Disentangling the Causes of Plasticity Loss in Neural Networks: Insights and Mitigations

Understanding Plasticity Loss in Neural Networks

The phenomenon of plasticity loss in neural networks, where the ability to update predictions based on new information diminishes over time, poses significant challenges for maintaining the trainability and adaptability of models, especially under nonstationary conditions. This paper provides a comprehensive analysis of the causes behind plasticity loss and introduces a multifaceted approach to mitigating this issue effectively through a combination of layer normalization and weight decay.

Exploring the Causes

The investigation begins by identifying distinct mechanisms contributing to plasticity loss. These include:

  • Preactivation Distribution Shift: Changes in the distribution of inputs to activation functions can lead to dead units (where units no longer activate) and zombie units (which become predominantly linear and lose their nonlinearity), subsequently reducing a network's effective capacity.
  • Parameter Norm Growth: Excessive growth in the weight's magnitude affects the network's output sensitivity and can make optimization more difficult.
  • Regression Target Magnitude: In scenarios such as reinforcement learning, the magnitude of regression targets can lead to optimization difficulties, thereby impairing the network's learning capacity.

Mechanisms and Mitigations

The paper's analysis reveals how each identified mechanism independently contributes to plasticity loss and discusses targeted mitigation strategies. For instance:

  • Implementing layer normalization can counteract the adverse effects of preactivation distribution shifts by ensuring activations remain within a functional range.
  • Applying weight decay (L2 regularization) controls parameter norm growth, preventing extreme weight magnitudes that could otherwise hamper learning.
  • Adjusting for regression target magnitude through techniques like the 'two-hot' trick in reinforcement learning setups or applying distributional loss strategies can mitigate optimization difficulties arising from large target values.

Combining Interventions for Additive Benefits

A pivotal contribution of this work is the development of a 'Swiss cheese model' of mitigation strategies. By targeting the independent mechanisms of plasticity loss concurrently, the paper demonstrates how a combined intervention approach can significantly enhance the robustness and adaptability of learning algorithms. Empirical results across various nonstationary learning tasks—including synthetic benchmarks, reinforcement learning environments, and natural distribution shifts—underscore the effectiveness of layer normalization coupled with L2 regularization in preserving network plasticity.
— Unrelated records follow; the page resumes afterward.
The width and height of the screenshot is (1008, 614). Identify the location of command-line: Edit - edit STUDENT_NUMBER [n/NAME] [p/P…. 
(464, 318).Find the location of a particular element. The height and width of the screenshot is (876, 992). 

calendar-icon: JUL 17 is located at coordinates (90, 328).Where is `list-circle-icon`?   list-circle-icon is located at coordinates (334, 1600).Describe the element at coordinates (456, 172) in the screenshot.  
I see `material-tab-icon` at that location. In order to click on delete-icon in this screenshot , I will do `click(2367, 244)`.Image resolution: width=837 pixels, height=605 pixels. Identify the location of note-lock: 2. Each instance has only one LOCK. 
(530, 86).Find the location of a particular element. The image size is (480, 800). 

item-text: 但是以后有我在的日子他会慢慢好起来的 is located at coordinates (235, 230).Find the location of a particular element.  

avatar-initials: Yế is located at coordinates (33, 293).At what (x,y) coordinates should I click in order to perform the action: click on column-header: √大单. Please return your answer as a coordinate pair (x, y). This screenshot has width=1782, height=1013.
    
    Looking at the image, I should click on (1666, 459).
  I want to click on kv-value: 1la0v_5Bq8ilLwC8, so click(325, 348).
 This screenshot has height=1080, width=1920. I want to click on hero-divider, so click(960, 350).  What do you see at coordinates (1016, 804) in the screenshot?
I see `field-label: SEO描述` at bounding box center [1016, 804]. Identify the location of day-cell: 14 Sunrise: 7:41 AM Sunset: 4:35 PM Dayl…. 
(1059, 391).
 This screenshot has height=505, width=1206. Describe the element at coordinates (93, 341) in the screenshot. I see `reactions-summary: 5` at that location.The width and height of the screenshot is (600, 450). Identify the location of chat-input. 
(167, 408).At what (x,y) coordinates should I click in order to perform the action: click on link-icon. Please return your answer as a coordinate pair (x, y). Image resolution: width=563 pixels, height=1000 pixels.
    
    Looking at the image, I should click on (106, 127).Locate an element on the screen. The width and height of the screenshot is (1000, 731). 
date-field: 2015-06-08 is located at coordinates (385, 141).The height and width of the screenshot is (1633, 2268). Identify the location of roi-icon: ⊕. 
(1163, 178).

Implications and Future Directions

The findings have profound implications for the design and optimization of neural networks, especially in realms where learning under nonstationary conditions is paramount. The proposed mitigation framework sets a foundation for future research endeavors aimed at further enhancing model resilience against plasticity loss. Areas ripe for exploration include refining norm control strategies to balance the trade-offs between mitigating plasticity loss and preserving convergence speed, as well as investigating additional independent mechanisms that may contribute to plasticity loss.

Acknowledgments and Collaborative Efforts

This research benefitted from discussions and feedback from colleagues at Google DeepMind, showcasing the collaborative spirit within the AI research community.